— Begin —

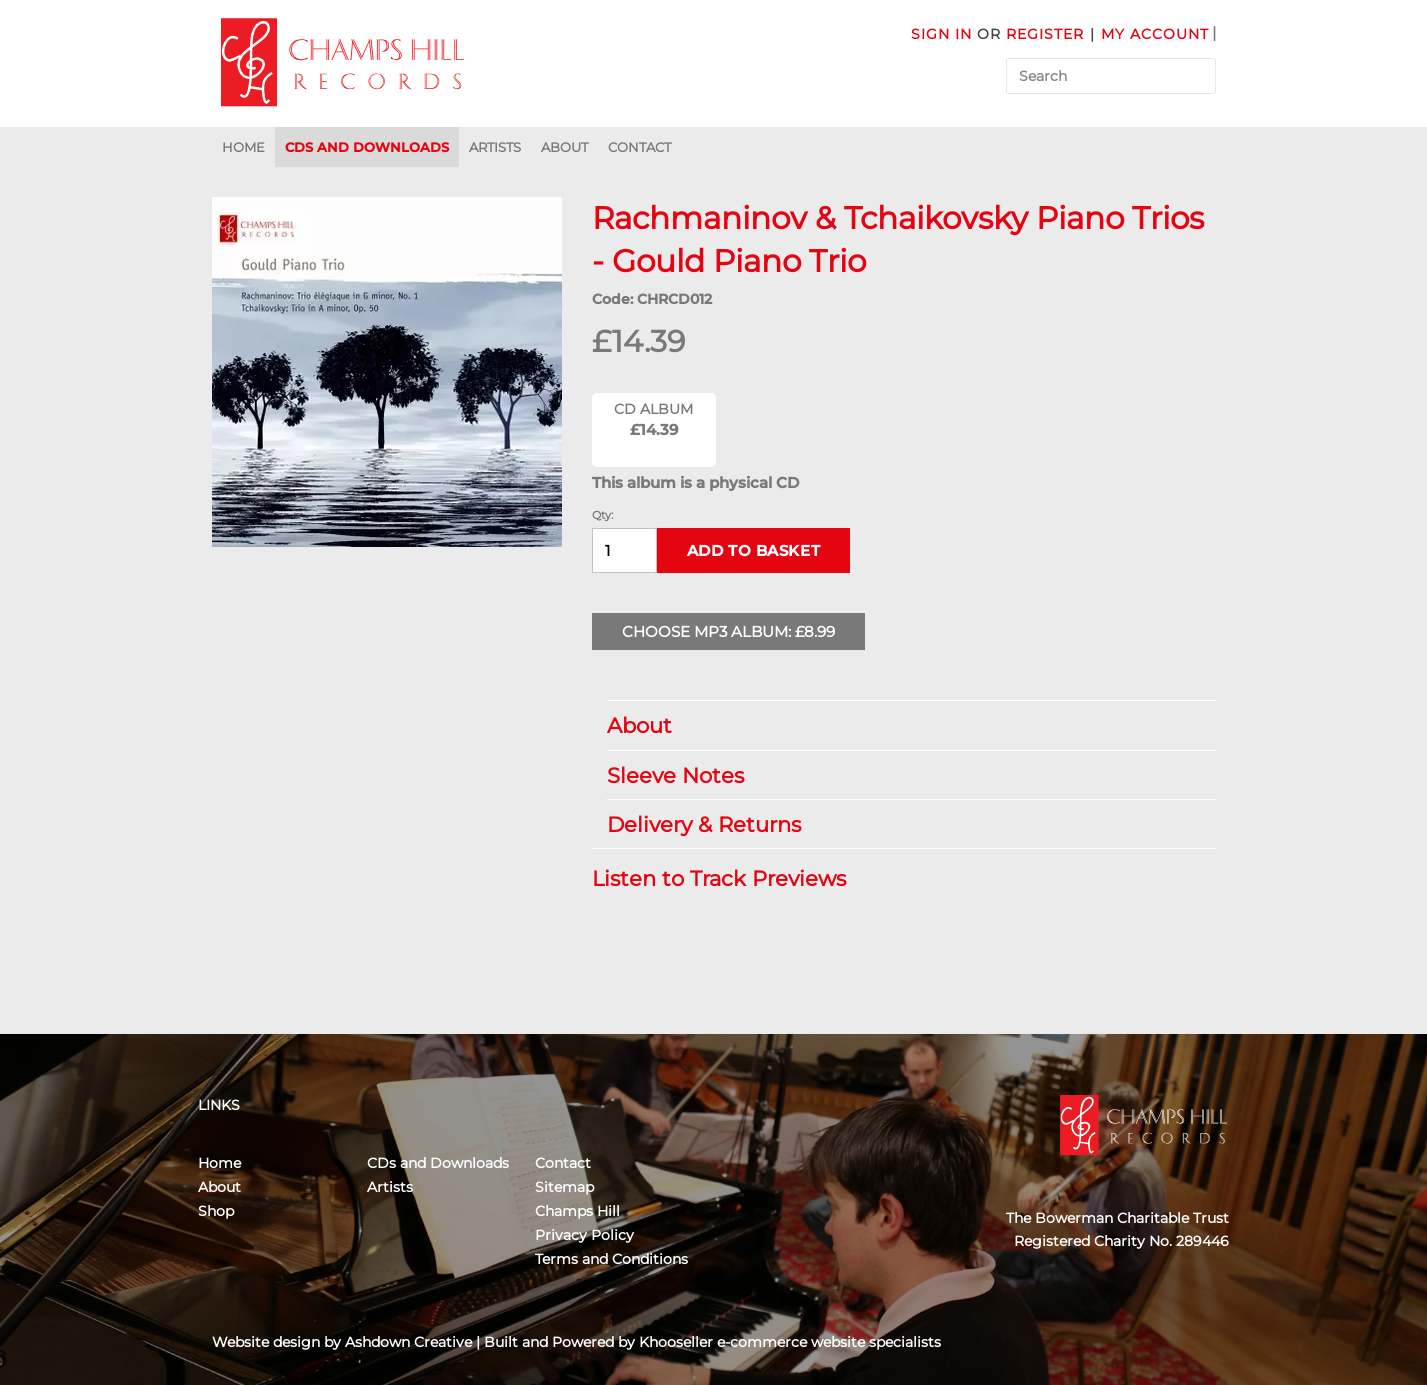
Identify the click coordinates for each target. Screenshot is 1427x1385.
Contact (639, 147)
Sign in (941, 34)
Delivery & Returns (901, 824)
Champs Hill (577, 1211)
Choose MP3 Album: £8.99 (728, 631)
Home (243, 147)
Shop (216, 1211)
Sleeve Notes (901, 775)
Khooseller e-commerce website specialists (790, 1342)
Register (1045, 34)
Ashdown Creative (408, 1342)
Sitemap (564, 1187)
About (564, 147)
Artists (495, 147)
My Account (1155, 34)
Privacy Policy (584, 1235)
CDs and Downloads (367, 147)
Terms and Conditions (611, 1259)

— End —

> **TASK TO COMPLETE**
Output every line of the items above as a JSON array of strings, one string per line, with blank lines skipped. Leave the pictures out.

> **EXPECTED ANSWER**
[
  "Identify the click coordinates for each target. Screenshot is 1427x1385.",
  "Contact (639, 147)",
  "Sign in (941, 34)",
  "Delivery & Returns (901, 824)",
  "Champs Hill (577, 1211)",
  "Choose MP3 Album: £8.99 (728, 631)",
  "Home (243, 147)",
  "Shop (216, 1211)",
  "Sleeve Notes (901, 775)",
  "Khooseller e-commerce website specialists (790, 1342)",
  "Register (1045, 34)",
  "Ashdown Creative (408, 1342)",
  "Sitemap (564, 1187)",
  "About (564, 147)",
  "Artists (495, 147)",
  "My Account (1155, 34)",
  "Privacy Policy (584, 1235)",
  "CDs and Downloads (367, 147)",
  "Terms and Conditions (611, 1259)"
]